Records excerpted from a collection:
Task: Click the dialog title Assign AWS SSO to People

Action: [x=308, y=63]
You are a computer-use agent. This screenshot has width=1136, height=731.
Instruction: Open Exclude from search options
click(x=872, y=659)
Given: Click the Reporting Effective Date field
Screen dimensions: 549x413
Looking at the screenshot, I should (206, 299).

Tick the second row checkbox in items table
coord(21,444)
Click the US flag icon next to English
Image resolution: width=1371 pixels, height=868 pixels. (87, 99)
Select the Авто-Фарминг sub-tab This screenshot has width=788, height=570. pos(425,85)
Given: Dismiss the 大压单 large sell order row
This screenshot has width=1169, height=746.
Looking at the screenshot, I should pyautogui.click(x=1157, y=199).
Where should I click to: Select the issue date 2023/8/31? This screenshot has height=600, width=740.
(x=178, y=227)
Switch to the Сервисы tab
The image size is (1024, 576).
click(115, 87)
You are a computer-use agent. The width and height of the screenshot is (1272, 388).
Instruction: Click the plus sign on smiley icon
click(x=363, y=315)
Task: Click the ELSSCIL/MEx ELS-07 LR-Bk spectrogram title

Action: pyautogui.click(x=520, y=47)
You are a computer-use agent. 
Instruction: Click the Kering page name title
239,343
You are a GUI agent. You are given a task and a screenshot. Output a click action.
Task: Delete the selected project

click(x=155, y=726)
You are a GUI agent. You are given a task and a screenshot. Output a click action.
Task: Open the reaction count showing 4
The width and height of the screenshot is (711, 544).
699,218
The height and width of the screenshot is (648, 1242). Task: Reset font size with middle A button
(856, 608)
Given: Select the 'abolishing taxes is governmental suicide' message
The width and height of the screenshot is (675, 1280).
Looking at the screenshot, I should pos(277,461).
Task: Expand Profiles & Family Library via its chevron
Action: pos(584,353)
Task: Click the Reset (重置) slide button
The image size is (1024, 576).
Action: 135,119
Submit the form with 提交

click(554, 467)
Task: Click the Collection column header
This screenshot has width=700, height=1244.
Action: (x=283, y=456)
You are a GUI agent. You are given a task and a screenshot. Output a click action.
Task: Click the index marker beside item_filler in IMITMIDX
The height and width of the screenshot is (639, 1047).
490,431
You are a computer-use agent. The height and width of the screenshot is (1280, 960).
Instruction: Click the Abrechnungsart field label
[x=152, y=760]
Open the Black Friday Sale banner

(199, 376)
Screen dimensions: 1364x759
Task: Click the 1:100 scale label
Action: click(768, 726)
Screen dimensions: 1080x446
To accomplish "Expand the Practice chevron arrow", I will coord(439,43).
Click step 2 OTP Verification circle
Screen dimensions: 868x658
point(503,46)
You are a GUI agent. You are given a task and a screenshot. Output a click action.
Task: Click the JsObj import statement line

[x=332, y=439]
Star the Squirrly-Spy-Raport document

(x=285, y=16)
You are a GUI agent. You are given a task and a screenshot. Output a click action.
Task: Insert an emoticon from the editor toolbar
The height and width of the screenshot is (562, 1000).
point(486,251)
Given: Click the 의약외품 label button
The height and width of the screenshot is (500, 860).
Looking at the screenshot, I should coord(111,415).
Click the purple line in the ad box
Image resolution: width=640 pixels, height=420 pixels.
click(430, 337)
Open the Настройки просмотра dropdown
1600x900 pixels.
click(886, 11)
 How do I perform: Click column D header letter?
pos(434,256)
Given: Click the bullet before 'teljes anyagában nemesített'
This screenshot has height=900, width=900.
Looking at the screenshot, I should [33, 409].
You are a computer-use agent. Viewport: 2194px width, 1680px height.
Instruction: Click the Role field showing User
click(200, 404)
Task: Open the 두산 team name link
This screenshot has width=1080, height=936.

TASK TO CARRY OUT: The data must be transcribed in full. Every word stays the same.

WORKED SOLUTION:
Task: Click the dialog title Assign AWS SSO to People

Action: [x=308, y=63]
You are a computer-use agent. This screenshot has width=1136, height=731.
Instruction: Open Exclude from search options
click(x=872, y=659)
Given: Click the Reporting Effective Date field
Screen dimensions: 549x413
Looking at the screenshot, I should (206, 299).

Tick the second row checkbox in items table
coord(21,444)
Click the US flag icon next to English
Image resolution: width=1371 pixels, height=868 pixels. (87, 99)
Select the Авто-Фарминг sub-tab This screenshot has width=788, height=570. pos(425,85)
Given: Dismiss the 大压单 large sell order row
This screenshot has width=1169, height=746.
Looking at the screenshot, I should pyautogui.click(x=1157, y=199).
Where should I click to: Select the issue date 2023/8/31? This screenshot has height=600, width=740.
(x=178, y=227)
Switch to the Сервисы tab
The image size is (1024, 576).
click(115, 87)
You are a computer-use agent. The width and height of the screenshot is (1272, 388).
Instruction: Click the plus sign on smiley icon
click(x=363, y=315)
Task: Click the ELSSCIL/MEx ELS-07 LR-Bk spectrogram title

Action: pyautogui.click(x=520, y=47)
You are a computer-use agent. 
Instruction: Click the Kering page name title
239,343
You are a GUI agent. You are given a task and a screenshot. Output a click action.
Task: Delete the selected project

click(x=155, y=726)
You are a GUI agent. You are given a task and a screenshot. Output a click action.
Task: Open the reaction count showing 4
The width and height of the screenshot is (711, 544).
699,218
The height and width of the screenshot is (648, 1242). Task: Reset font size with middle A button
(856, 608)
Given: Select the 'abolishing taxes is governmental suicide' message
The width and height of the screenshot is (675, 1280).
Looking at the screenshot, I should pos(277,461).
Task: Expand Profiles & Family Library via its chevron
Action: pos(584,353)
Task: Click the Reset (重置) slide button
The image size is (1024, 576).
Action: 135,119
Submit the form with 提交

click(554, 467)
Task: Click the Collection column header
This screenshot has width=700, height=1244.
Action: (x=283, y=456)
You are a GUI agent. You are given a task and a screenshot. Output a click action.
Task: Click the index marker beside item_filler in IMITMIDX
The height and width of the screenshot is (639, 1047).
490,431
You are a computer-use agent. The height and width of the screenshot is (1280, 960).
Instruction: Click the Abrechnungsart field label
[x=152, y=760]
Open the Black Friday Sale banner

(199, 376)
Screen dimensions: 1364x759
Task: Click the 1:100 scale label
Action: click(768, 726)
Screen dimensions: 1080x446
To accomplish "Expand the Practice chevron arrow", I will coord(439,43).
Click step 2 OTP Verification circle
Screen dimensions: 868x658
point(503,46)
You are a GUI agent. You are given a task and a screenshot. Output a click action.
Task: Click the JsObj import statement line

[x=332, y=439]
Star the Squirrly-Spy-Raport document

(x=285, y=16)
You are a GUI agent. You are given a task and a screenshot. Output a click action.
Task: Insert an emoticon from the editor toolbar
The height and width of the screenshot is (562, 1000).
point(486,251)
Given: Click the 의약외품 label button
The height and width of the screenshot is (500, 860).
Looking at the screenshot, I should coord(111,415).
Click the purple line in the ad box
Image resolution: width=640 pixels, height=420 pixels.
click(430, 337)
Open the Настройки просмотра dropdown
1600x900 pixels.
click(886, 11)
 How do I perform: Click column D header letter?
pos(434,256)
Given: Click the bullet before 'teljes anyagában nemesített'
This screenshot has height=900, width=900.
Looking at the screenshot, I should [33, 409].
You are a computer-use agent. Viewport: 2194px width, 1680px height.
Instruction: Click the Role field showing User
click(200, 404)
Task: Open the 두산 team name link
This screenshot has width=1080, height=936.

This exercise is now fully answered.